Task brief:
When you reach the line with "How do I perform: Click the 1-72", start repeating the lines exactly and keep going to the end of the records, but drop every picture.
Start of Data excerpts
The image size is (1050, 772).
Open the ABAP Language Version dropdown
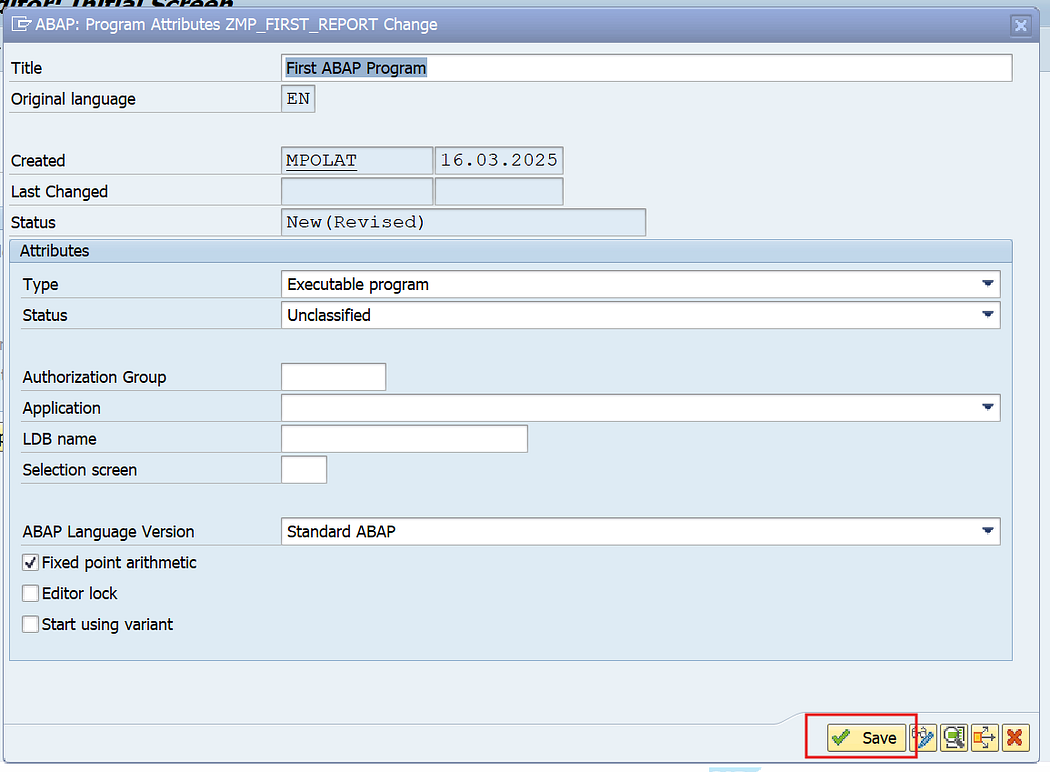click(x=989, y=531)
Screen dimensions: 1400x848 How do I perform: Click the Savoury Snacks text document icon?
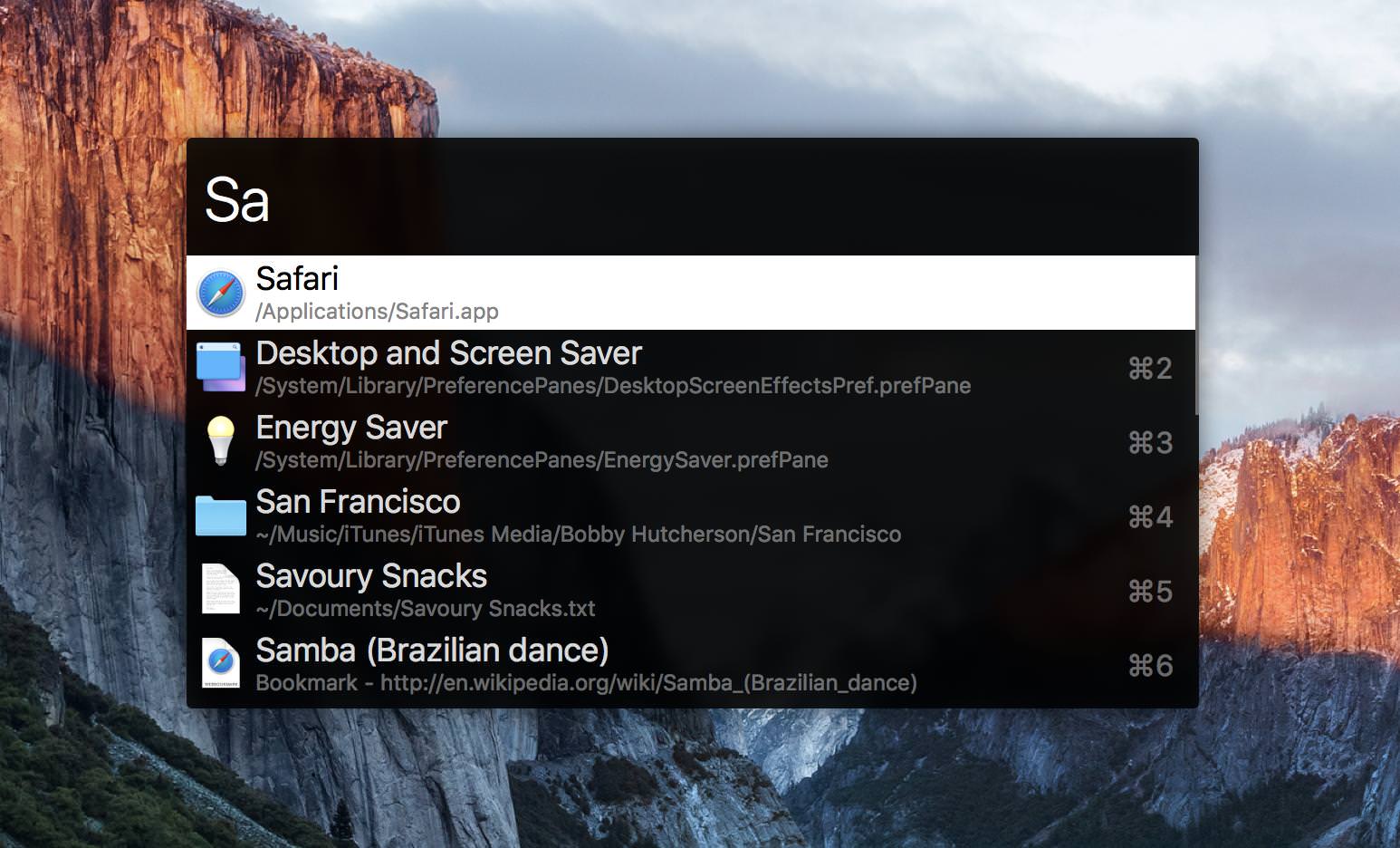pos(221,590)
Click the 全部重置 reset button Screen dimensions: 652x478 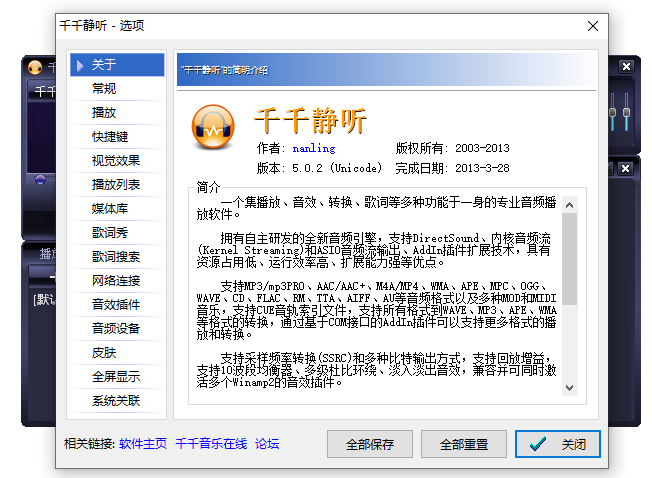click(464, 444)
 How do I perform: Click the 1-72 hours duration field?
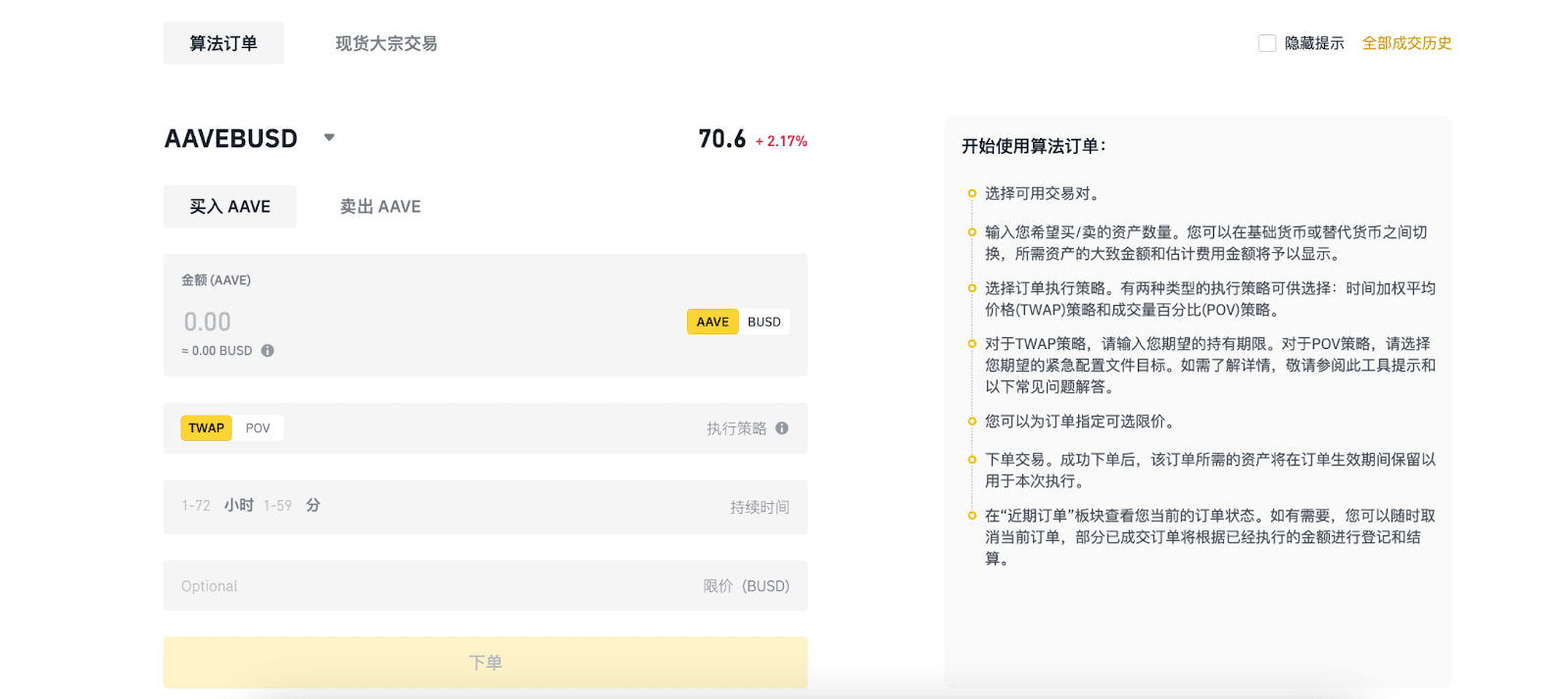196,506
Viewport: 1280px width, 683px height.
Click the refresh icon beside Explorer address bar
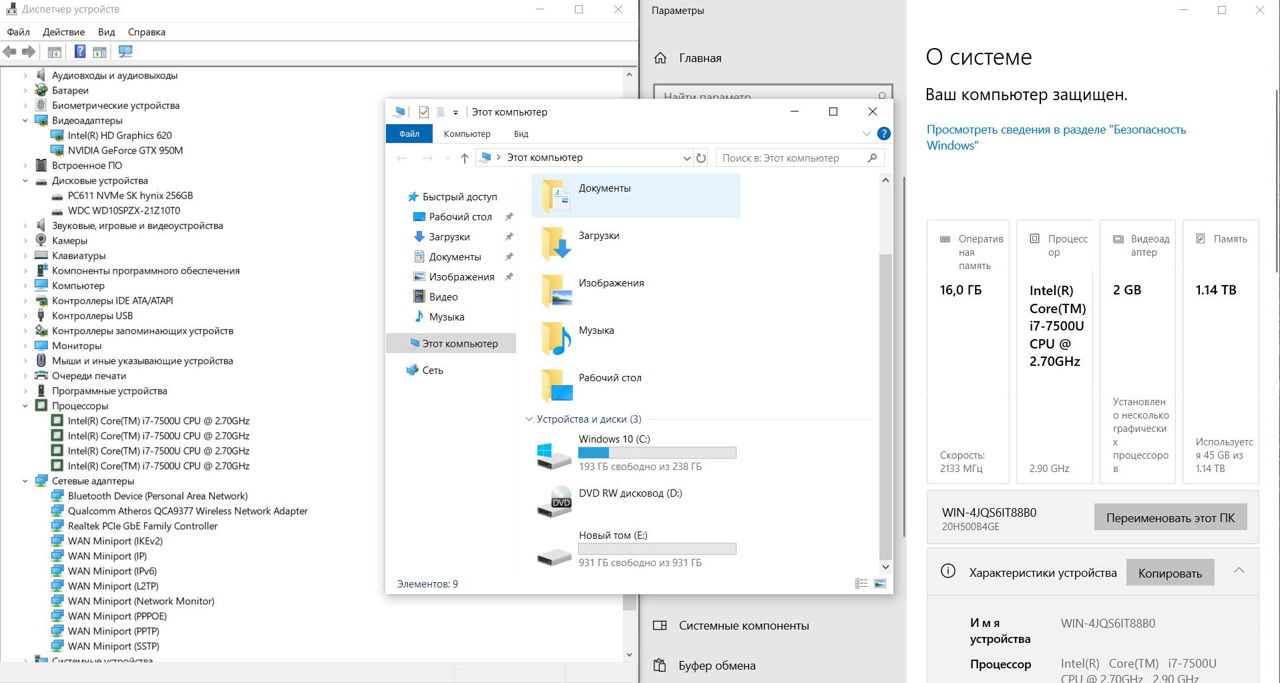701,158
End of Data excerpts
Answer to this problem:
 How do I perform: Click the 1-72 hours duration field?
196,506
Viewport: 1280px width, 683px height.
Click the refresh icon beside Explorer address bar
701,158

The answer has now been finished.